Other bookmakers have suggested $90 million to be a more reasonable figure.  That was the amount Caesars Palace sportsbook Director Howard Greenbaum suggested to CNBC last Friday.

“The peak amount bet on a Super Bowl was in 2006,” Greenbaum noted.

$94.5 million was bet in Vegas during that Super Bowl which also featured Pittsburgh.  A downturn in the economy soon followed.

"I think it's gonna be a great handle," Hilton Sportsbook Director, Jay Kornegay relayed to the post. "I hope we approach $90 million. It's still a little soft out here. It's a terrific matchup. Maybe we couldn't even find a better matchup. But that big, old cloud [the recession] is hanging over us. It's not like it was in 2006. I think we're gonna be challenged to break a record. I think the game's gonna be to be an attractive game to watch and wager. But I don't think people are making the same sized bets they were making."

“This is what we’ve been hearing across the board at the online sportsbooks as well,” says Payton O’Brien, Senior Editor of the Gambling911.com website.  “There are still plenty of people placing wagers and the volume is great, it’s just that the average bets are much smaller than in years past.”

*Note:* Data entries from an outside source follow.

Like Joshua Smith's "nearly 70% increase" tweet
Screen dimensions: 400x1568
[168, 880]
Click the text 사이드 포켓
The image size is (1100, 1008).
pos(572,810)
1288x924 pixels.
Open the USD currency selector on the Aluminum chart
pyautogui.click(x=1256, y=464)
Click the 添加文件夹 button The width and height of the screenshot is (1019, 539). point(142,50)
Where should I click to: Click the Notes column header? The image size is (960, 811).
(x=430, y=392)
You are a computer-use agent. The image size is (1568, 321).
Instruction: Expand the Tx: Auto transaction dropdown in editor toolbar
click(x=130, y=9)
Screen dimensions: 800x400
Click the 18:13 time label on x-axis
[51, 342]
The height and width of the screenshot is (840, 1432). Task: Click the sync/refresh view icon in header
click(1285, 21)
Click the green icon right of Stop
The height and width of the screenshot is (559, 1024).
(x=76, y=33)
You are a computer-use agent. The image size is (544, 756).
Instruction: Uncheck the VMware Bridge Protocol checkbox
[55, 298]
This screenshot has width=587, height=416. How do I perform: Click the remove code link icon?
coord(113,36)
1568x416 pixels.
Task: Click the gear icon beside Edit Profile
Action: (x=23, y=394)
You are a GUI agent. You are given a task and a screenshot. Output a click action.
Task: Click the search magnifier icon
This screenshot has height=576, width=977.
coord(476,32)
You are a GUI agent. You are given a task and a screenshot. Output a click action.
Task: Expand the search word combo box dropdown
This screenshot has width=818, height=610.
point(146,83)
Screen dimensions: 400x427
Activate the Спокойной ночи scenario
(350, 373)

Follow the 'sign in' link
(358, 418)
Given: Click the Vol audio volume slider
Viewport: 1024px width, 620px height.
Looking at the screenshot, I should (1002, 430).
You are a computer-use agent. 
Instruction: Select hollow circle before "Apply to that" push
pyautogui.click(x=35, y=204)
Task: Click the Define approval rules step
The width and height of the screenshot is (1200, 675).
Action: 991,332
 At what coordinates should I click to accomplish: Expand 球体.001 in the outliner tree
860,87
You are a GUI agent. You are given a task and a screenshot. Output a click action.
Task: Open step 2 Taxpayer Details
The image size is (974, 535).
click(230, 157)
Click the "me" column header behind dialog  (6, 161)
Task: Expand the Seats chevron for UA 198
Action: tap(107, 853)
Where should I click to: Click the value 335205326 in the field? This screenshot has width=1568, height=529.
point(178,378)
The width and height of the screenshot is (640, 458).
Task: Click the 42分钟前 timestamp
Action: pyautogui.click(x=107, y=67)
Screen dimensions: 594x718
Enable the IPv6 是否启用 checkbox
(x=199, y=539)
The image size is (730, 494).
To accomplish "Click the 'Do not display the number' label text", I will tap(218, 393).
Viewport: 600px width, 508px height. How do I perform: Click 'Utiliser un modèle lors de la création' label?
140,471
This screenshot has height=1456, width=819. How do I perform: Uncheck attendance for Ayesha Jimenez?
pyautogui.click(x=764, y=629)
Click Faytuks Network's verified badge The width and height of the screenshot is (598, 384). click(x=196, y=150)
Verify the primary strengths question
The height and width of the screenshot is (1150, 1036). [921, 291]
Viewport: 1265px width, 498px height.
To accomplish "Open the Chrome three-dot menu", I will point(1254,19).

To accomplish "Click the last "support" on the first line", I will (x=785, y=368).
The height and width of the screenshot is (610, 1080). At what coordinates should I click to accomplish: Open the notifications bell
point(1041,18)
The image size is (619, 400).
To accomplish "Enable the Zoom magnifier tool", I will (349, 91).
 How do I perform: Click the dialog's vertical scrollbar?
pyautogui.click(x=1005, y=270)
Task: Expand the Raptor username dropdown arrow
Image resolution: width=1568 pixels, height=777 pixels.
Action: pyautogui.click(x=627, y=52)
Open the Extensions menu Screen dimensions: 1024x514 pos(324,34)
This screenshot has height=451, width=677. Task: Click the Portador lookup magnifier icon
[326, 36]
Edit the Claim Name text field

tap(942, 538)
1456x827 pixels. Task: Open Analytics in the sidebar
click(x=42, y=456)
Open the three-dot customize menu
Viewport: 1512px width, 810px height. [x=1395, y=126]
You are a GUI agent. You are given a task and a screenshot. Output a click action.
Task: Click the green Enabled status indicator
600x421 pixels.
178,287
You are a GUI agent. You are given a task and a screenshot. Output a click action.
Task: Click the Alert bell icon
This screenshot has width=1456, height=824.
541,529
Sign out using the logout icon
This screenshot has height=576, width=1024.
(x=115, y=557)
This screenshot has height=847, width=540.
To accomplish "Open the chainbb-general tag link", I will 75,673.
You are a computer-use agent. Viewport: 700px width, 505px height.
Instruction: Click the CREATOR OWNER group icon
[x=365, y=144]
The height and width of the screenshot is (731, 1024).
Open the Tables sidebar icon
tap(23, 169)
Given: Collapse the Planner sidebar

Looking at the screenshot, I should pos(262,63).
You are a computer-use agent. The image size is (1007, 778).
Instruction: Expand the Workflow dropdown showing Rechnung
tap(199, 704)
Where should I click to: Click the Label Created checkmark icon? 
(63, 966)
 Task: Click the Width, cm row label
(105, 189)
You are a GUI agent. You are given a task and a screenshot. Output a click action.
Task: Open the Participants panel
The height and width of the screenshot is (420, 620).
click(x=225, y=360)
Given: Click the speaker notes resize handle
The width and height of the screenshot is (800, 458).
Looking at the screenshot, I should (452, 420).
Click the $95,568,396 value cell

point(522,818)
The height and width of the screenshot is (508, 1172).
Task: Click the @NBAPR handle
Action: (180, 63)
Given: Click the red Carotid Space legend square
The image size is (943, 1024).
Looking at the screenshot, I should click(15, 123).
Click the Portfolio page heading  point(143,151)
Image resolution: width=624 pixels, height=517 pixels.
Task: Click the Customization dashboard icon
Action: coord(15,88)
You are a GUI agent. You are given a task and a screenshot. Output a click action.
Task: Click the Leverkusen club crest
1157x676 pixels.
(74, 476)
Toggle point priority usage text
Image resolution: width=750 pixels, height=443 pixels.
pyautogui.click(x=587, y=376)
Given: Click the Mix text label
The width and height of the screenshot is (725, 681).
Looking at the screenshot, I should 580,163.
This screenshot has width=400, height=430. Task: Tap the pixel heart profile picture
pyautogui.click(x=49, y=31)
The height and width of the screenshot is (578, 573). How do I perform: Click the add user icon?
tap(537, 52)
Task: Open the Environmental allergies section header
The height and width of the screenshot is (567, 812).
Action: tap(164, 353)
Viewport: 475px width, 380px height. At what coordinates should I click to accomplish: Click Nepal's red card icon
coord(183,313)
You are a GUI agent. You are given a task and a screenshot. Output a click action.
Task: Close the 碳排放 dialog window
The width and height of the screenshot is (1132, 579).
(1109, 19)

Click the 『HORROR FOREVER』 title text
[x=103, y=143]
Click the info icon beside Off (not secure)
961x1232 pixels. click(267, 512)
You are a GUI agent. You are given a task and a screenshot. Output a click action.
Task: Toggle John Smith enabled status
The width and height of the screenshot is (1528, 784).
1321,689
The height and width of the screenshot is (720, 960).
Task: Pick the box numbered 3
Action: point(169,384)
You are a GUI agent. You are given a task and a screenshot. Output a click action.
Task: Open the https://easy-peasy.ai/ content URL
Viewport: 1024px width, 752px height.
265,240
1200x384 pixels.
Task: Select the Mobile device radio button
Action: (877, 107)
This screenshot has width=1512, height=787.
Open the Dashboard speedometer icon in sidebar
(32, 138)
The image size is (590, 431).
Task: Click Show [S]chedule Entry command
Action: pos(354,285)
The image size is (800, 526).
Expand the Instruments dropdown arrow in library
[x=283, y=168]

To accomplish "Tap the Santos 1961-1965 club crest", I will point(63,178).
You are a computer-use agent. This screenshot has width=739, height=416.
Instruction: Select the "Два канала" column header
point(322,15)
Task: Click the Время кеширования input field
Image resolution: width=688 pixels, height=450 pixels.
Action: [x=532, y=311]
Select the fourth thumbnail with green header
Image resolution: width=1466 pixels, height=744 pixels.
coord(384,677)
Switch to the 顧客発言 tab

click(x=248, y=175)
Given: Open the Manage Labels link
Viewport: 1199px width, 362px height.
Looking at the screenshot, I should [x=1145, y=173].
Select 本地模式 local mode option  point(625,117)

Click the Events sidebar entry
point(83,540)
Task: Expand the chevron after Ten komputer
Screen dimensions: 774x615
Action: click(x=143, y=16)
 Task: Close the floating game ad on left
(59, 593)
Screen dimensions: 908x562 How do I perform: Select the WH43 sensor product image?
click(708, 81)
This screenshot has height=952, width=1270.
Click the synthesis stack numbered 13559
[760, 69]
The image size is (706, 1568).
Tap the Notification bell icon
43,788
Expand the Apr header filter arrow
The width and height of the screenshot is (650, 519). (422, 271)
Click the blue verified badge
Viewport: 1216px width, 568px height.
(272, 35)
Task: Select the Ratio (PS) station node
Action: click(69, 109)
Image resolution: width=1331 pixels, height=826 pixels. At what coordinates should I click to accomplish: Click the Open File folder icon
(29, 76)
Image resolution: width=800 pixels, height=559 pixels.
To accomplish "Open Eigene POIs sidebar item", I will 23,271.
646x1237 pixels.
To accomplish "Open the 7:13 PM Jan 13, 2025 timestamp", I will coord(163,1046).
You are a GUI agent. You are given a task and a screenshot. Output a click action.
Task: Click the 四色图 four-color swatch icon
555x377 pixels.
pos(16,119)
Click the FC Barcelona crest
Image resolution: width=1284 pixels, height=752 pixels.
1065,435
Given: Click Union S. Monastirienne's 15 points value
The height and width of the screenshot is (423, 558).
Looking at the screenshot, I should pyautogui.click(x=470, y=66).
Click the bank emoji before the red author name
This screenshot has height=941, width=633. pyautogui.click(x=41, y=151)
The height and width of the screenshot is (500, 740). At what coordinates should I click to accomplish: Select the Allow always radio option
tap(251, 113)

The line on the 2011 Super Bowl was hovering between -2.5 and -3 in favor of Green Bay.  Betting on the big game favored Green Bay on the spread by close to 55 percent, however, the Steelers were getting 80 percent of the money line action with a payout potential of $11 for every $10 bet.

The 2010 Super Bowl earned nearly $6.9 million for the Nevada sports books in profits.